Hardscapes were installed—white trellises, picket fencing, lattice walls, and charming one-of-a-kind birdhouses and bird feeders. Then Sherry went to work putting in the plants. She didn’t start out with roses, but once she discovered a nursery specializing in antique roses, she fell in love with the old garden plants offered there. “They’re so fragrant,” she says, “and they have the big, full blooms, the look we like.”
Now hardy, deliciously scented roses climb the trellises, anchor the beds, and bloom with abandon around garden statuary. The selection includes antiques such as Marie van Houtte, introduced in 1871; the “found” rose Peggy Martin; and new Knock Out roses, whose disease resistance, low maintenance, and long blooming season have made them the most widely sold rose in North America.
Compared to finicky hybrid tea roses, the old varieties are undemanding and relatively disease free. To keep them looking their best, Sherry applies a fertilizer that includes treatment for black spot every five to six weeks during the growing season. Light pruning after each flush of blooms keeps them from becoming too large and gangly. In return, the shrubs reward her with bouquets of flowers from spring through fall, slowing down only when summer heat is at its worst.

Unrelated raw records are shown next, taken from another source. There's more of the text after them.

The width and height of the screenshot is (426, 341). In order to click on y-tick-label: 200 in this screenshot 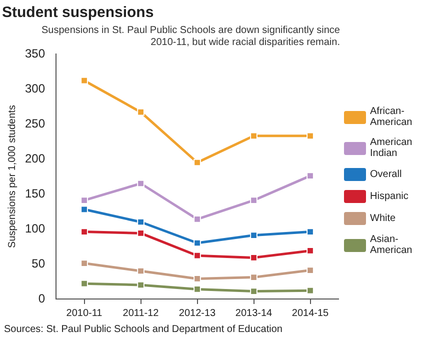, I will do `click(35, 158)`.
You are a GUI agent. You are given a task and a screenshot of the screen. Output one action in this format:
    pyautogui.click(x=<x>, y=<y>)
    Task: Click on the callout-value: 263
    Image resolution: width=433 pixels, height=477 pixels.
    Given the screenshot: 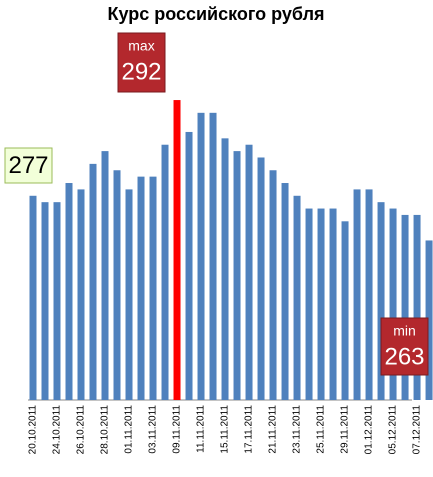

To fill in around the roses and provide color between cycles of blooms, Sherry uses heat-loving perennials and annuals. Perennial salvias, coneflowers, and lamb’s ears are some of her favorites. “It’s a lot of work to keep it looking pretty,” she admits, “but it does bring us a lot of joy—all the birds, hummingbirds, butterflies. Sometimes I’ll look out and see my husband going from flower to flower. I guess he’s stopping to smell the roses.”